# Given records
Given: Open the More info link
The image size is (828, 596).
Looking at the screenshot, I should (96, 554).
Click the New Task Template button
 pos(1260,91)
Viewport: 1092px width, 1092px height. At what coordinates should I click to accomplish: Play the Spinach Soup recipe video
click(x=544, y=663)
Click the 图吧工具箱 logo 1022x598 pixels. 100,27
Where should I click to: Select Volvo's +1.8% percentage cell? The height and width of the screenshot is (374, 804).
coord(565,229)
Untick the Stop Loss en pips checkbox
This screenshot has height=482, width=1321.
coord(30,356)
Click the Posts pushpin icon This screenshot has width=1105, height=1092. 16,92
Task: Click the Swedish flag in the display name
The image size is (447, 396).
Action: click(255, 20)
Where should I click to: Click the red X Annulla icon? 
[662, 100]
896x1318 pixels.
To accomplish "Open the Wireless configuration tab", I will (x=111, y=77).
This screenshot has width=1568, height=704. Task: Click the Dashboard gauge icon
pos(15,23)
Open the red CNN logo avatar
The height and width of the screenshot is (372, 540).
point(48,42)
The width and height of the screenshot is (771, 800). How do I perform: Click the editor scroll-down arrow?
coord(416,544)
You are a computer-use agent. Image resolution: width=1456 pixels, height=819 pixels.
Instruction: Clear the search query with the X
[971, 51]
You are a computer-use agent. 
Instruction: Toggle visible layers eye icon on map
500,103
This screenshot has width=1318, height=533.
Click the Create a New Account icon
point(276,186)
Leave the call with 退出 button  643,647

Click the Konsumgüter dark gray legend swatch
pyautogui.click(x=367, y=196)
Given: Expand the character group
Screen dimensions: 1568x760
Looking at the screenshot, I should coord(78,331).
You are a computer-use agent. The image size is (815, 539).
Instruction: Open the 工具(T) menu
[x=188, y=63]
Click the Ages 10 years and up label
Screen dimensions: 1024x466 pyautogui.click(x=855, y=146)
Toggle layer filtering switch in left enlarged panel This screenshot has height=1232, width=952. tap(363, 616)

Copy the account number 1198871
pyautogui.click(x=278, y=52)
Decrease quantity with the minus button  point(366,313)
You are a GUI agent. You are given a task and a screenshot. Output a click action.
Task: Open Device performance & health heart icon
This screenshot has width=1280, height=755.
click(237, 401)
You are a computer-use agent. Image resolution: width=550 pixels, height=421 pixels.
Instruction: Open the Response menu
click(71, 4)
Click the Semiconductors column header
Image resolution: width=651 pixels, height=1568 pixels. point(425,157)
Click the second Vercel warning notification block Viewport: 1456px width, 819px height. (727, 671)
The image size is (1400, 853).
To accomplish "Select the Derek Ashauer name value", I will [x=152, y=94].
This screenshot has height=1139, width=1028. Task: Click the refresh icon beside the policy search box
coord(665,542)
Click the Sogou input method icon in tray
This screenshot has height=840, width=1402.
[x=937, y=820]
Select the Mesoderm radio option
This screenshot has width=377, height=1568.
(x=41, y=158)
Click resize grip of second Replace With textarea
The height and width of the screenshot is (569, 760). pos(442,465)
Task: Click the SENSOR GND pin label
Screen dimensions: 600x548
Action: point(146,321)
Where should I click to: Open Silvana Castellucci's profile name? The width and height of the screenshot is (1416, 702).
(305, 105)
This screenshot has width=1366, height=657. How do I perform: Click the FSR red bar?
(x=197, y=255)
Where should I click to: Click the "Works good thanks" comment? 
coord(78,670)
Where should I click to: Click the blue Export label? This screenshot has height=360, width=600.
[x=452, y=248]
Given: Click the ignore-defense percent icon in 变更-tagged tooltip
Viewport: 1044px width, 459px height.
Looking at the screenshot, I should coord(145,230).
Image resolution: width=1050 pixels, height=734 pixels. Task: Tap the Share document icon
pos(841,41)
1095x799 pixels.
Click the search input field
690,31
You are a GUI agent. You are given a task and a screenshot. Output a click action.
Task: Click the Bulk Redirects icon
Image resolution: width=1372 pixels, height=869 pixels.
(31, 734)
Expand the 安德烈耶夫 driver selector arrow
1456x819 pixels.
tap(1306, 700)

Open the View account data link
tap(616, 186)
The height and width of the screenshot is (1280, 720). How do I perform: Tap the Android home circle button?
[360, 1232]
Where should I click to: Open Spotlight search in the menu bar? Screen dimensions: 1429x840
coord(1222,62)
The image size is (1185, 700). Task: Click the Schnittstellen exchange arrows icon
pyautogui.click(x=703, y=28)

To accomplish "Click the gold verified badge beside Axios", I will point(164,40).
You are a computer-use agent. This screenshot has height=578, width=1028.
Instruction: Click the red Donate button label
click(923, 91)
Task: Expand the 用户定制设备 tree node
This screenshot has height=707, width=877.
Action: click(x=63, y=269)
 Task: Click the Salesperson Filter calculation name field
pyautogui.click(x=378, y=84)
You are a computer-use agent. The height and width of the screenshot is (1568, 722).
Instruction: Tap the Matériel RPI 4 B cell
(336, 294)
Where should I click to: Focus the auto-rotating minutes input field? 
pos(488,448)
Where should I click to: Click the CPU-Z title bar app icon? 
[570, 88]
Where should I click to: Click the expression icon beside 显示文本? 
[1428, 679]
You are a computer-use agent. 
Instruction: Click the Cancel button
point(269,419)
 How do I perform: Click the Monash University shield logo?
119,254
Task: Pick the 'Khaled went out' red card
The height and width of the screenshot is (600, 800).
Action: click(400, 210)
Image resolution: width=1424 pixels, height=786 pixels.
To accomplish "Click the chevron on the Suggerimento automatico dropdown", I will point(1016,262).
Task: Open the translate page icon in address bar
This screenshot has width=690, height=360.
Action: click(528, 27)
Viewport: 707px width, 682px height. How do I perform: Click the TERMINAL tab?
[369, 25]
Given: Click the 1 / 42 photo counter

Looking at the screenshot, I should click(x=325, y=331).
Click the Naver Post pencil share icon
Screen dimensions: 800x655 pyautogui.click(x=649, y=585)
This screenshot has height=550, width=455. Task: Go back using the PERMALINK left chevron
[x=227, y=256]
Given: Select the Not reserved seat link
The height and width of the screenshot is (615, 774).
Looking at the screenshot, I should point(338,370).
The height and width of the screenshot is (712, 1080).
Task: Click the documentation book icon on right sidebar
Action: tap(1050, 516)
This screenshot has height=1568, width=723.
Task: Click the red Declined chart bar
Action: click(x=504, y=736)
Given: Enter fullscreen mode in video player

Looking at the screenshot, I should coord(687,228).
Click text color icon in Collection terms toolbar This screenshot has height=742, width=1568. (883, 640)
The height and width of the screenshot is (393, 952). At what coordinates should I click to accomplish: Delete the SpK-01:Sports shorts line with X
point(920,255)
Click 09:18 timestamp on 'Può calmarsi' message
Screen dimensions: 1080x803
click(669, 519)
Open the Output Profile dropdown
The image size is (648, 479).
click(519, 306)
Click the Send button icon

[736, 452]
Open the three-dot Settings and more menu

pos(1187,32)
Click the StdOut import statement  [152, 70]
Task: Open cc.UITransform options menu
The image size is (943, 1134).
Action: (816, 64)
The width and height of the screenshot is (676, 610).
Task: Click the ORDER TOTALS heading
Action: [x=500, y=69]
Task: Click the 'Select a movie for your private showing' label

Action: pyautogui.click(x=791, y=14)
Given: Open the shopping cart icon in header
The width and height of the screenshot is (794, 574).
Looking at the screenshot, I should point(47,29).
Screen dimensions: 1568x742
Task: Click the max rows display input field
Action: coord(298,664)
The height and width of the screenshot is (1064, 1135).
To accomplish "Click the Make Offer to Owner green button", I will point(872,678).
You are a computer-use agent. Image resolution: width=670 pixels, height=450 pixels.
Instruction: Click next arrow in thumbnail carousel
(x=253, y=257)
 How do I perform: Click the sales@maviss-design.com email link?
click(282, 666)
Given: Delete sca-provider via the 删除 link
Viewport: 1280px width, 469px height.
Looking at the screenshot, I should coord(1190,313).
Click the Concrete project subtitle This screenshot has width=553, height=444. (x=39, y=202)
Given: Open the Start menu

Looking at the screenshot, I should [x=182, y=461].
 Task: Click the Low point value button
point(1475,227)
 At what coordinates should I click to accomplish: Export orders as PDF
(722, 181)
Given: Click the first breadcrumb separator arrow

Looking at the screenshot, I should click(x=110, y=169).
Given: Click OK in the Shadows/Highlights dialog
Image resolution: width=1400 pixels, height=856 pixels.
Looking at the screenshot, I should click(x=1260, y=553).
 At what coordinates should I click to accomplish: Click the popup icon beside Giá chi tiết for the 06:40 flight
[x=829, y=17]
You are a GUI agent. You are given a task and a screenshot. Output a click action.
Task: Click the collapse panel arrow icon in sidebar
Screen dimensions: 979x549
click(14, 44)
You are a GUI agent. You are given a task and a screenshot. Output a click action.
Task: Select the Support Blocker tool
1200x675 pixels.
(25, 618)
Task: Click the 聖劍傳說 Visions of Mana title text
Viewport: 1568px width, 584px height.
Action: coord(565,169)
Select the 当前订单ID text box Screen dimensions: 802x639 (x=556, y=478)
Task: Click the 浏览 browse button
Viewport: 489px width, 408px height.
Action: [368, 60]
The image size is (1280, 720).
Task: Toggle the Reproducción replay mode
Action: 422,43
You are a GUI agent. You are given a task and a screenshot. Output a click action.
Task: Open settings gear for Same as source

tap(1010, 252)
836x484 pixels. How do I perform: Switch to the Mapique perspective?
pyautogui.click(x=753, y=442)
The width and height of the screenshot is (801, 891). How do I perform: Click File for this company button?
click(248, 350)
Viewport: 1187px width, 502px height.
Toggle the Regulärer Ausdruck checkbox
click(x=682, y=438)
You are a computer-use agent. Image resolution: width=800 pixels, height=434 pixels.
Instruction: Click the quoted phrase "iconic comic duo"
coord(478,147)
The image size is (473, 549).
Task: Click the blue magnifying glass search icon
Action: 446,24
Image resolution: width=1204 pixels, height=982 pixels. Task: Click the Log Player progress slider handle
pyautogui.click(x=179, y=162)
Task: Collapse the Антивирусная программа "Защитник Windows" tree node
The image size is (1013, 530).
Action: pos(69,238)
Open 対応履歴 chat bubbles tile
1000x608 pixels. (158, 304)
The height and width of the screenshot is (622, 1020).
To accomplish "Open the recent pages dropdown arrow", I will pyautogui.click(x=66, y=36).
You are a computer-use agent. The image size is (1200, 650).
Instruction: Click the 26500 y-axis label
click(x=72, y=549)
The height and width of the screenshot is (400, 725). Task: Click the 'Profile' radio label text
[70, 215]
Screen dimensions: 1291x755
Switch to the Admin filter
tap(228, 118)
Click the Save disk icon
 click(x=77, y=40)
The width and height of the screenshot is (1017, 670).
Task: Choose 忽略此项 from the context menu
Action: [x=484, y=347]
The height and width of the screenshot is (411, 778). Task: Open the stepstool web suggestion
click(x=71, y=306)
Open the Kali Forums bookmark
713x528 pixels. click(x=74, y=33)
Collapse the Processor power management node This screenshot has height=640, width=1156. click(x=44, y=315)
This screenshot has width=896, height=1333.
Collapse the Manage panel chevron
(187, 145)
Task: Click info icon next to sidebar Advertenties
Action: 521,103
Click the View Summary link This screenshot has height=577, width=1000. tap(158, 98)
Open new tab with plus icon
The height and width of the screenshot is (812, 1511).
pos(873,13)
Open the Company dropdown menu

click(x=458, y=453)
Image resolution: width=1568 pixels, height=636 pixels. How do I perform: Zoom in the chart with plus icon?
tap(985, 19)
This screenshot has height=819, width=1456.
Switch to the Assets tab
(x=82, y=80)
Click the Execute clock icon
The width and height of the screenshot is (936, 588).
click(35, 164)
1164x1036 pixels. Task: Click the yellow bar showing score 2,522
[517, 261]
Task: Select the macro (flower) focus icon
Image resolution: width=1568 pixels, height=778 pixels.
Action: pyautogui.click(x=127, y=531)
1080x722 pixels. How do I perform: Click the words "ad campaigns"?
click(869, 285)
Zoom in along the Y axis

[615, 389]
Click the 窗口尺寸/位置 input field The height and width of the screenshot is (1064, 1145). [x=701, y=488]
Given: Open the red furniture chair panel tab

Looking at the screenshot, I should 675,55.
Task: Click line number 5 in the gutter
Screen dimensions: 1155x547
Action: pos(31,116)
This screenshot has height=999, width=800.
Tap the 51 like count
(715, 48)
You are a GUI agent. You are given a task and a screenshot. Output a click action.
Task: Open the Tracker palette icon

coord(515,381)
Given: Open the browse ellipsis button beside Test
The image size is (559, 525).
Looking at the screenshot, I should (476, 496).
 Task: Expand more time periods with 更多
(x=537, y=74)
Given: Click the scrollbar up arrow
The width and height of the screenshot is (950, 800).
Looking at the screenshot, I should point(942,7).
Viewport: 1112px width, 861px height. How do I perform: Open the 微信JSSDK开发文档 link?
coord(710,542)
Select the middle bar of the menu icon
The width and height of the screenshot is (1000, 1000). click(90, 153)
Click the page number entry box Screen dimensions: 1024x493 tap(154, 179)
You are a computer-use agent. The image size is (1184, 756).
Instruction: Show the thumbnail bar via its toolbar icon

# To do
With the first line being the one containing "Switch to the Assets tab" and the last line the one containing "Given: Click the scrollbar up arrow", transcribe exactly the lines above that fall in that range.

# Solution to this problem
Switch to the Assets tab
(x=82, y=80)
Click the Execute clock icon
The width and height of the screenshot is (936, 588).
click(35, 164)
1164x1036 pixels. Task: Click the yellow bar showing score 2,522
[517, 261]
Task: Select the macro (flower) focus icon
Image resolution: width=1568 pixels, height=778 pixels.
Action: pyautogui.click(x=127, y=531)
1080x722 pixels. How do I perform: Click the words "ad campaigns"?
click(869, 285)
Zoom in along the Y axis

[615, 389]
Click the 窗口尺寸/位置 input field The height and width of the screenshot is (1064, 1145). [x=701, y=488]
Given: Open the red furniture chair panel tab

Looking at the screenshot, I should 675,55.
Task: Click line number 5 in the gutter
Screen dimensions: 1155x547
Action: pos(31,116)
This screenshot has height=999, width=800.
Tap the 51 like count
(715, 48)
You are a GUI agent. You are given a task and a screenshot. Output a click action.
Task: Open the Tracker palette icon

coord(515,381)
Given: Open the browse ellipsis button beside Test
The image size is (559, 525).
Looking at the screenshot, I should (476, 496).
 Task: Expand more time periods with 更多
(x=537, y=74)
Given: Click the scrollbar up arrow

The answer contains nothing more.